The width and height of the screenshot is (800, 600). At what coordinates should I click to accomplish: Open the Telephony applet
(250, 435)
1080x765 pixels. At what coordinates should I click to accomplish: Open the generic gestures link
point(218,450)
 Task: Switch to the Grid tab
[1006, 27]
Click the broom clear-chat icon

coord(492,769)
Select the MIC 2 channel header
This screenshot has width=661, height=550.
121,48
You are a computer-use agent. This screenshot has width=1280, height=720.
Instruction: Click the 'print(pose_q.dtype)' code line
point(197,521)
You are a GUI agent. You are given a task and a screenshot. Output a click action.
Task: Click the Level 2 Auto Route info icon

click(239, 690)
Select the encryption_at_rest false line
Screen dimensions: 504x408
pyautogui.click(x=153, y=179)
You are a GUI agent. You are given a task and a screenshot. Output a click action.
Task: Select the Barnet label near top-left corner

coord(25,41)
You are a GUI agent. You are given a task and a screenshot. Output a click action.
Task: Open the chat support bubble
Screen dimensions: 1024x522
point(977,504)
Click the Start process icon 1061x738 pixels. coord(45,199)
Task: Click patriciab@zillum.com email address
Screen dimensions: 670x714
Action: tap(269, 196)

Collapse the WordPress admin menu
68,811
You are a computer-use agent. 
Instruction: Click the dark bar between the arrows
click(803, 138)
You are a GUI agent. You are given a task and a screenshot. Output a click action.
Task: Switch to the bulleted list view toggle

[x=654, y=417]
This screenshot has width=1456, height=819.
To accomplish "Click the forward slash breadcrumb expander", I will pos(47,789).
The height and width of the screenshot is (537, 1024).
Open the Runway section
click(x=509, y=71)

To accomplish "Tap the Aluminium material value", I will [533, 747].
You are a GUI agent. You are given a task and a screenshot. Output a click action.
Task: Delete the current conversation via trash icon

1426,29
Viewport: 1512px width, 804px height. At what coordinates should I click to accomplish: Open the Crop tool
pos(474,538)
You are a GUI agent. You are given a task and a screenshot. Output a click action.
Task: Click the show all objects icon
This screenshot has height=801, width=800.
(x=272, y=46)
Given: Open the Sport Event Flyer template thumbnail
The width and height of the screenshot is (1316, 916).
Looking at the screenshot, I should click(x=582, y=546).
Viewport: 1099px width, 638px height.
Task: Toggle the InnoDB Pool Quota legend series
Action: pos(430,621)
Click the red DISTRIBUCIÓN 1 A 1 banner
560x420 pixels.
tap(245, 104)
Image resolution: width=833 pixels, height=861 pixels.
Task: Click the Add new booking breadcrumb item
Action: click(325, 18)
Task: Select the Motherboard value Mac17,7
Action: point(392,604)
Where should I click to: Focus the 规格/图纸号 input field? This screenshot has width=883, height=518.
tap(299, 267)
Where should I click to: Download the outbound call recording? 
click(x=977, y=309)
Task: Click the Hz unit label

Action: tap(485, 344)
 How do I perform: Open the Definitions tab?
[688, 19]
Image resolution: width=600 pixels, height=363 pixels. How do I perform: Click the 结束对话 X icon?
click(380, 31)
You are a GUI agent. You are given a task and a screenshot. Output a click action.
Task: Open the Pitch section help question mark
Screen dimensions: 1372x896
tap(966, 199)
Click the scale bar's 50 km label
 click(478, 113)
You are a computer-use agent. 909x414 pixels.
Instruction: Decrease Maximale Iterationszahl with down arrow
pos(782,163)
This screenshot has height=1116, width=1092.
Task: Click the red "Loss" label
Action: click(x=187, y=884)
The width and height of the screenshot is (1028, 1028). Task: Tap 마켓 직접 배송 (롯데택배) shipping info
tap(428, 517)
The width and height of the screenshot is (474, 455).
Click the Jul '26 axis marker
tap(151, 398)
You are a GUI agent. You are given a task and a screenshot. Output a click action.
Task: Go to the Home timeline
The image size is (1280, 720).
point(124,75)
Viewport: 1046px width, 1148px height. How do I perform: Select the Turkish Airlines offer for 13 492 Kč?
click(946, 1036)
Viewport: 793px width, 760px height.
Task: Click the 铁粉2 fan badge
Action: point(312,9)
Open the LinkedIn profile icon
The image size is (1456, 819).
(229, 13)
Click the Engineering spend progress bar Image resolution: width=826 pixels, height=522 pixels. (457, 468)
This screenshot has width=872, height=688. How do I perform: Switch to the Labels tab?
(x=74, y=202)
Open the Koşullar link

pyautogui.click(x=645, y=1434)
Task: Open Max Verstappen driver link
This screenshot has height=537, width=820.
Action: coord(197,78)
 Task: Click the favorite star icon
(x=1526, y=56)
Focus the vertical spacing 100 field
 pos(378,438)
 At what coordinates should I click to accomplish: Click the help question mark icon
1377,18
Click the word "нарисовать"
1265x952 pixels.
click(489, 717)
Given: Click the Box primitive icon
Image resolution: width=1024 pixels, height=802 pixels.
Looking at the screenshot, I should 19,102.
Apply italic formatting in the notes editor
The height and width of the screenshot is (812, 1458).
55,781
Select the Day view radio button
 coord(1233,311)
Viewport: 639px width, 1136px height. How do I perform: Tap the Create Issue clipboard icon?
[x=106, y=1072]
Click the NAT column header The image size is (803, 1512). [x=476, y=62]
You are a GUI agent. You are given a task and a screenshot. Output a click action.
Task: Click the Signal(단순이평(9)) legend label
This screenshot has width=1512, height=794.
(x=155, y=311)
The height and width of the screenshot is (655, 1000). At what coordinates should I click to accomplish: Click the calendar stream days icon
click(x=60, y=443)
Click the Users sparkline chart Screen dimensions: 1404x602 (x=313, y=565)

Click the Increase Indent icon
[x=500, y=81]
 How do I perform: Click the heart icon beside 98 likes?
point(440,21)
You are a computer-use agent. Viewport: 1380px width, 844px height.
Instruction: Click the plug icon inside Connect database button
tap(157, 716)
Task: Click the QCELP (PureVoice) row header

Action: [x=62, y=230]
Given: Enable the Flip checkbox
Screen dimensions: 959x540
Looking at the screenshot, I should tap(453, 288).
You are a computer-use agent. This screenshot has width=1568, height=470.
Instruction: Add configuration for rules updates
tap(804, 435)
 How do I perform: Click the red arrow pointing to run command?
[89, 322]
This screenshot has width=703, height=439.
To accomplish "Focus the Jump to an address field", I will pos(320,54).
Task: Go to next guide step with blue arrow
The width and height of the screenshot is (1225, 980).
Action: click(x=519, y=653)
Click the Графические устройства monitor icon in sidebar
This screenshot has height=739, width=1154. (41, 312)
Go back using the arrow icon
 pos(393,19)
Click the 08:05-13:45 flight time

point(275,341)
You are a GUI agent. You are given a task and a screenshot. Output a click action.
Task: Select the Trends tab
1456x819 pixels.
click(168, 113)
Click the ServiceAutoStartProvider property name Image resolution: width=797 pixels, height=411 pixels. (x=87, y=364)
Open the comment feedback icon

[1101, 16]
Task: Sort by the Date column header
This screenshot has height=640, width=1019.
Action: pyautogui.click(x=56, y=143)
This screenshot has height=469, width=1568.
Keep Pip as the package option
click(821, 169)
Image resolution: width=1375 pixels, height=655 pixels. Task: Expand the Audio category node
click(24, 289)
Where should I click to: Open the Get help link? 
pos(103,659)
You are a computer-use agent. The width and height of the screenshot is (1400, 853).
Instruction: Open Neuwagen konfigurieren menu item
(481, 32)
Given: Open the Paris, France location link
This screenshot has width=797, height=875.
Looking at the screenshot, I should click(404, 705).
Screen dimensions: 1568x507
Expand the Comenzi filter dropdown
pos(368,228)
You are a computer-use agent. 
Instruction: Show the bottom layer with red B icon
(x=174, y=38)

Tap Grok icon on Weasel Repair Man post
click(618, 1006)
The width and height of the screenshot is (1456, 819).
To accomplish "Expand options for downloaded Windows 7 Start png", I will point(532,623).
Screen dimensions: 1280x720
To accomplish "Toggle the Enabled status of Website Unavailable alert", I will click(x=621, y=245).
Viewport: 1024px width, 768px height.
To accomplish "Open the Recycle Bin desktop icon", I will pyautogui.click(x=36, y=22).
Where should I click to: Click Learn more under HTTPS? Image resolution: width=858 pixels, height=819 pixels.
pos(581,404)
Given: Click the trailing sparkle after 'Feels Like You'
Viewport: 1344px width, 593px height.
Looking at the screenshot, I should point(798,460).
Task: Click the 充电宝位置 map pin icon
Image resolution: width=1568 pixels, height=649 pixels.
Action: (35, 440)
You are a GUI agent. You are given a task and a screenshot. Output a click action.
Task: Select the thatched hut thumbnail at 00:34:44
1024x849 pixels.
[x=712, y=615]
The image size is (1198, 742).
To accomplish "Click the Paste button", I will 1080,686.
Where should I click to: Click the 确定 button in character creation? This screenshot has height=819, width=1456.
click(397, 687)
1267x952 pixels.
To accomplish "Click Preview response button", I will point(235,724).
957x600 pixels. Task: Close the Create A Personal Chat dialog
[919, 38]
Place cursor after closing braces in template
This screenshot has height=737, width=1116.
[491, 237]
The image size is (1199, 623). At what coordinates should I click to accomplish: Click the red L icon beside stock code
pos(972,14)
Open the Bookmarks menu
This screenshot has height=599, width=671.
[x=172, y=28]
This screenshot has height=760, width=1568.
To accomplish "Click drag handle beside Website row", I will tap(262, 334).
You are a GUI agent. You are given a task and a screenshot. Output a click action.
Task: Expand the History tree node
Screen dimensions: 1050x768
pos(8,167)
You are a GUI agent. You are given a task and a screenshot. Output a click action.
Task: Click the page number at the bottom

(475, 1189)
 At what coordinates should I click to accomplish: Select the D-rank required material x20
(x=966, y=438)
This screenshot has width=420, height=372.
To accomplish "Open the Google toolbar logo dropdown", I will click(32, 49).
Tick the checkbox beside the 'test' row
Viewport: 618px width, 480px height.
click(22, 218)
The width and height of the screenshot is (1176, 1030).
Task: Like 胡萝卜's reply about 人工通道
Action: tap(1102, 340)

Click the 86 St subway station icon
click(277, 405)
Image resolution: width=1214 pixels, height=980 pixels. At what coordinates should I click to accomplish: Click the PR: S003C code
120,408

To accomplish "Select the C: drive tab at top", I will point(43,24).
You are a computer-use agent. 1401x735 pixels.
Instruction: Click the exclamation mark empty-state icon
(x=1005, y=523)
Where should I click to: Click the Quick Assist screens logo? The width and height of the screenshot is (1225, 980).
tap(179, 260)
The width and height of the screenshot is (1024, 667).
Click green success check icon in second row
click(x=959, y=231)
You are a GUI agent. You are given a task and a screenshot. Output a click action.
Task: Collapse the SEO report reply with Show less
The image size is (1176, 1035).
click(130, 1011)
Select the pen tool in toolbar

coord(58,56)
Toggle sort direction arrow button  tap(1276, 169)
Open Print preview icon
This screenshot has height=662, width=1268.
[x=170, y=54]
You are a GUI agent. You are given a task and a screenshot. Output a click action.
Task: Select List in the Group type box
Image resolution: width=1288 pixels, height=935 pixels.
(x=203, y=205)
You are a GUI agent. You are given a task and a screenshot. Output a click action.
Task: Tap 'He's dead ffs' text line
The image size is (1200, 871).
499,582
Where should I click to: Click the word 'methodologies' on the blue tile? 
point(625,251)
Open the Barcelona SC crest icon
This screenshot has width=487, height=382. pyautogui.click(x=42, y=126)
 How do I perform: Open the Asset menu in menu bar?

──────────

◆ **To do**: Revise the data, starting at the line that contains "Where should I click to: Download" and ending after the line that contains "point(124,75)". Replace "Definitions" with "Glossary", and leave everything else unchanged.

◆ **Result for this task**:
Where should I click to: Download the outbound call recording? 
click(x=977, y=309)
Task: Click the Hz unit label

Action: tap(485, 344)
 How do I perform: Open the Glossary tab?
[688, 19]
Image resolution: width=600 pixels, height=363 pixels. How do I perform: Click the 结束对话 X icon?
click(380, 31)
You are a GUI agent. You are given a task and a screenshot. Output a click action.
Task: Open the Pitch section help question mark
Screen dimensions: 1372x896
tap(966, 199)
Click the scale bar's 50 km label
 click(478, 113)
You are a computer-use agent. 909x414 pixels.
Instruction: Decrease Maximale Iterationszahl with down arrow
pos(782,163)
This screenshot has height=1116, width=1092.
Task: Click the red "Loss" label
Action: click(x=187, y=884)
The width and height of the screenshot is (1028, 1028). Task: Tap 마켓 직접 배송 (롯데택배) shipping info
tap(428, 517)
The width and height of the screenshot is (474, 455).
Click the Jul '26 axis marker
tap(151, 398)
You are a GUI agent. You are given a task and a screenshot. Output a click action.
Task: Go to the Home timeline
The image size is (1280, 720).
point(124,75)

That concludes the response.